Même l’abandon de 35 chatons en pleine forêt hivernale a valu à leur propriétaire une nuit seule dans les bois. Une symétrie glaciale, presque poétique.

Pourquoi ça marche ?

Le juge ne prétend pas innover par goût du spectacle. Il affirme puiser ses idées au moment même du jugement, guidé par l’émotion du dossier.
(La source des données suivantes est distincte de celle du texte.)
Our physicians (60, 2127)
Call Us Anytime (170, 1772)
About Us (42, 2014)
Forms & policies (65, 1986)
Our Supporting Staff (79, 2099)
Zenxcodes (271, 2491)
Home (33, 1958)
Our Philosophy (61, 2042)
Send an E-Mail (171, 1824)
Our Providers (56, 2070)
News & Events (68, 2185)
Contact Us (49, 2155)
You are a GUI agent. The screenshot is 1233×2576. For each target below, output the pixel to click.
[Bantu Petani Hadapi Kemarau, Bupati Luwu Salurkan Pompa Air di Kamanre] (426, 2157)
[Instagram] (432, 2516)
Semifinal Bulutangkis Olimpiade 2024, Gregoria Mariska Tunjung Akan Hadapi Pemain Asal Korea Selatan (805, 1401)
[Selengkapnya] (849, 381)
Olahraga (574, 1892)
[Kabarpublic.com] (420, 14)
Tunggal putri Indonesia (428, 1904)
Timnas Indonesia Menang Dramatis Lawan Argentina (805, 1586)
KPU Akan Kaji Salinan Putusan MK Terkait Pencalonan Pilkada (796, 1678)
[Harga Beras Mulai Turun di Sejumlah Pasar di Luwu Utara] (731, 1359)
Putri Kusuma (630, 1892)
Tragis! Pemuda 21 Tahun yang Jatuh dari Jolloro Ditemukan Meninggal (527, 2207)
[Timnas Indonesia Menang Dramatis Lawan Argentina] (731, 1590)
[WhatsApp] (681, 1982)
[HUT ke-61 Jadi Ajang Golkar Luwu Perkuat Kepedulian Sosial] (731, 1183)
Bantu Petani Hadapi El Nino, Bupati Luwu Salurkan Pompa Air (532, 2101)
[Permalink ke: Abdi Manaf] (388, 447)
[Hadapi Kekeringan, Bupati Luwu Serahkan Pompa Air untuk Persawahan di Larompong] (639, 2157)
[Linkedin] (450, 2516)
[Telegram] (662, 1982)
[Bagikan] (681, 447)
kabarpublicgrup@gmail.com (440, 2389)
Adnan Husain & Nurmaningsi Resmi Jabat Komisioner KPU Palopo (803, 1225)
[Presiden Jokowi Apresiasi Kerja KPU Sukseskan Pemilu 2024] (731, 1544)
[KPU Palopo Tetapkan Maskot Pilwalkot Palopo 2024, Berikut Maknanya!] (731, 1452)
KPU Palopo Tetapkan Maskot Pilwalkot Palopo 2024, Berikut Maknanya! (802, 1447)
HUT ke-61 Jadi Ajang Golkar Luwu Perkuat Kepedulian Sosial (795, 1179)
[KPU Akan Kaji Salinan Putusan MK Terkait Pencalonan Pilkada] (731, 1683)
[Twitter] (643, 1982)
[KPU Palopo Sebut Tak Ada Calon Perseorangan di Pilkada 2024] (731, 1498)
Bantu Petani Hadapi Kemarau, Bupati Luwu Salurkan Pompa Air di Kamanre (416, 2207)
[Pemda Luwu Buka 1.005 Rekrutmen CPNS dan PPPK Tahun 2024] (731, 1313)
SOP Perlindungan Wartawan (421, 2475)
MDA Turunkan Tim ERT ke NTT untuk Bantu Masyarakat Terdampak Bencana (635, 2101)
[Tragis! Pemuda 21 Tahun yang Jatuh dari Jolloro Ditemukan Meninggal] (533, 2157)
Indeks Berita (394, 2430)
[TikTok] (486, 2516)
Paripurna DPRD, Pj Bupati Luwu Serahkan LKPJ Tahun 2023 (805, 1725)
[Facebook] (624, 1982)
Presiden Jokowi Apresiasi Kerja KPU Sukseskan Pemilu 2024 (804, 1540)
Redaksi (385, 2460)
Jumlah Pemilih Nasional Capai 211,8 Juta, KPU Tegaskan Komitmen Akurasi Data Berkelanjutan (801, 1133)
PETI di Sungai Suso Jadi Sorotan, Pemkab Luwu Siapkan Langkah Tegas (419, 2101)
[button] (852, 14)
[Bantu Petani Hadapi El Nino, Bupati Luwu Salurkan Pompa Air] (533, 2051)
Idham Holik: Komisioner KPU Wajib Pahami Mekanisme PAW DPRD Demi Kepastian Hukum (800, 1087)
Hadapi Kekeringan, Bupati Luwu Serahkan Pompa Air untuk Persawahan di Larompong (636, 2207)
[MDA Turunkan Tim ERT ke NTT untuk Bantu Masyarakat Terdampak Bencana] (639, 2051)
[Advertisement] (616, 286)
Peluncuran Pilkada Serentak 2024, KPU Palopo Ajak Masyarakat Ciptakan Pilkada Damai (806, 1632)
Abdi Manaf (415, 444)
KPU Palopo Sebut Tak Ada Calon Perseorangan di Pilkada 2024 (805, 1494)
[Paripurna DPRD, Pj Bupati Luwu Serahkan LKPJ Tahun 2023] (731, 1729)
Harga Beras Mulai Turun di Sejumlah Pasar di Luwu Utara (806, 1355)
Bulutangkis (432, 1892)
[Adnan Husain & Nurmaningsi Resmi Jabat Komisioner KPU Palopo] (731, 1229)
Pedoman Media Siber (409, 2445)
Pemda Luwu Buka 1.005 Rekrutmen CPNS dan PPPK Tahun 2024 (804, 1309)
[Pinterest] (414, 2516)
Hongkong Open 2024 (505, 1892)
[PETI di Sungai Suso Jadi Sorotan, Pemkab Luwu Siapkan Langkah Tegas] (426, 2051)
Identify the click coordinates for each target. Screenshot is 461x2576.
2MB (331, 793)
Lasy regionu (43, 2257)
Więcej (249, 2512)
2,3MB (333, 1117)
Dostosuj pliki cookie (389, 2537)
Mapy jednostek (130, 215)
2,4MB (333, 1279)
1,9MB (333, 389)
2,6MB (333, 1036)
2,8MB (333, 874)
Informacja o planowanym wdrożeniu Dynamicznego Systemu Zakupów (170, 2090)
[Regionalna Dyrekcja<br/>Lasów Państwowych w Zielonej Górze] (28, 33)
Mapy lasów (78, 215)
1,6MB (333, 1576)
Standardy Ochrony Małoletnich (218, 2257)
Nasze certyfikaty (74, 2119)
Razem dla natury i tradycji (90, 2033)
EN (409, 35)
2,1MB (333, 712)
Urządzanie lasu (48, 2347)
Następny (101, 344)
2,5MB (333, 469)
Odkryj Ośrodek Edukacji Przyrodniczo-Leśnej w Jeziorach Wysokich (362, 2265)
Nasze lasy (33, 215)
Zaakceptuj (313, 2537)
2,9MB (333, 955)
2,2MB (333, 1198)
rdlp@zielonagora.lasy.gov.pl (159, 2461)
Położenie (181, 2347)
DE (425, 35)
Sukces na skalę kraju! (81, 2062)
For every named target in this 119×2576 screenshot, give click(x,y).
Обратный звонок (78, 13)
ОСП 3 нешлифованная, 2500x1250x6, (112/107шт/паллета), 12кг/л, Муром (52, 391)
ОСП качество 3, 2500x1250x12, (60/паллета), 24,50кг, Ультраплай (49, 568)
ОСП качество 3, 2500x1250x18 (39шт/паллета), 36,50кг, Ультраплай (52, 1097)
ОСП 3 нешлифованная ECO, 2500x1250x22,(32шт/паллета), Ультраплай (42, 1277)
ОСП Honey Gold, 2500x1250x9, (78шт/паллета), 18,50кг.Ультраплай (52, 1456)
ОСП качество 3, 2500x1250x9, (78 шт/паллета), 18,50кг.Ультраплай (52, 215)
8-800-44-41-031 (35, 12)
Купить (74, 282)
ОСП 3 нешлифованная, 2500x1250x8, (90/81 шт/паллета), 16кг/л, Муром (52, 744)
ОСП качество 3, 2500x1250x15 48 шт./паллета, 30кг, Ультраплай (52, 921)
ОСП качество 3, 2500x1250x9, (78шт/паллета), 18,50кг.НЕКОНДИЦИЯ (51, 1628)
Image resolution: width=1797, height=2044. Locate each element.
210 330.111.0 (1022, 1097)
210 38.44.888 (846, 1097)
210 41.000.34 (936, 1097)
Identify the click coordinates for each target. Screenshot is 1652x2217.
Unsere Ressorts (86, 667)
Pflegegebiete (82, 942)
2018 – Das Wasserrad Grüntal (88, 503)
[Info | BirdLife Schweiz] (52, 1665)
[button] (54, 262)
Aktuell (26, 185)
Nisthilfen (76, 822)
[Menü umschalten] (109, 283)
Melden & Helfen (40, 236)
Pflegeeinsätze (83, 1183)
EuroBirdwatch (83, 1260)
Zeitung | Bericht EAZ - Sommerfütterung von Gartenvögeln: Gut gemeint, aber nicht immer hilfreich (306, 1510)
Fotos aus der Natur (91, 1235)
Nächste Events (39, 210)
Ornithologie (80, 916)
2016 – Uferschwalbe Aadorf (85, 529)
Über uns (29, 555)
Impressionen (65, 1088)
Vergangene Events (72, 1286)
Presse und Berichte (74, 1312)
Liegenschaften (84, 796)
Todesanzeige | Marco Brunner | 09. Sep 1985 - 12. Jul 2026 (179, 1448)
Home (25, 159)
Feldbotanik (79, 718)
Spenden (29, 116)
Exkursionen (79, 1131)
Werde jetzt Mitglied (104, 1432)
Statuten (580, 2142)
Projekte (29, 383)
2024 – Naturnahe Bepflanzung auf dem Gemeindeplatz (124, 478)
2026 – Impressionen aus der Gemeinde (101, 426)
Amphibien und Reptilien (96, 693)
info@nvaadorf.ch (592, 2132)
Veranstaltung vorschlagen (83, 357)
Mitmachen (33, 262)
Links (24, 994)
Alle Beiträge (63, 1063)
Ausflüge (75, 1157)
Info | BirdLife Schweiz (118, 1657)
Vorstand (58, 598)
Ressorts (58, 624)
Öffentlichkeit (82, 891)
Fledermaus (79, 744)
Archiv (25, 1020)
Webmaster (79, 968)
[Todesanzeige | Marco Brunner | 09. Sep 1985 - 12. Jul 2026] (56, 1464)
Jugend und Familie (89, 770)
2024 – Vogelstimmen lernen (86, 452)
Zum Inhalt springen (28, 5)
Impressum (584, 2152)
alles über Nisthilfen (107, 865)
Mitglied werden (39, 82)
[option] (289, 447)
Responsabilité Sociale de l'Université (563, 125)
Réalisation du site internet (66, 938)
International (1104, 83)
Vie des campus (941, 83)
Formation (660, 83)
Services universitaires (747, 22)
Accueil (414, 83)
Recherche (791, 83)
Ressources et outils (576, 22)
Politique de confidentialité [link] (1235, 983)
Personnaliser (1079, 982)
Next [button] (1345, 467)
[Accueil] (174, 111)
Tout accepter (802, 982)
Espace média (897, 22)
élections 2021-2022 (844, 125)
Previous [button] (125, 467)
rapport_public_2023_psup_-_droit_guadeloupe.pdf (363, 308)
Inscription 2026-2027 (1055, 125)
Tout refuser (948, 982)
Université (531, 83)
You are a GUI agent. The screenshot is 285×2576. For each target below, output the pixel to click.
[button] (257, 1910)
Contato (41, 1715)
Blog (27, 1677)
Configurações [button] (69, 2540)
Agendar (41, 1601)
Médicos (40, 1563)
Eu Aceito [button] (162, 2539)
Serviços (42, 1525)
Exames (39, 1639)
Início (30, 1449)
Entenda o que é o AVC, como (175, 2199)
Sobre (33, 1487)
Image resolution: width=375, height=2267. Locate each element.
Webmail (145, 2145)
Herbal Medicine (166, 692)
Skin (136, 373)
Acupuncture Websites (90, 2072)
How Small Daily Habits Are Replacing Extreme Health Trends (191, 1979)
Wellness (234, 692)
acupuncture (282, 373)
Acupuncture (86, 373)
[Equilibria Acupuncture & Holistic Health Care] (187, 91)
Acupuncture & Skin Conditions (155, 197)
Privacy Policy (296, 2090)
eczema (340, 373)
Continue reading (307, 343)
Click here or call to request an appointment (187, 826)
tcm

Et les résultats parlent d’eux-mêmes : un taux de récidive estimé à 10 %, contre 75 % en moyenne aux États-Unis.

« La loi offre une liste de sanctions, dit-il. Mais on peut aussi rendre la justice de façon plus humaine — sans trahir la loi. »

Entre théâtre et rédemption

Ces peines, qualifiées par certains de « spectaculaires », relèvent en réalité d’une philosophie proche de la justice restaurative. Elles visent à reconnecter le fautif à l’impact réel de ses actes — souvent mieux qu’une cellule vide.

Et quand les condamnés eux-mêmes reconnaissent que « ça convenait parfaitement à leur crime », on comprend pourquoi ce juge attire autant de critiques que d’imitateurs potentiels.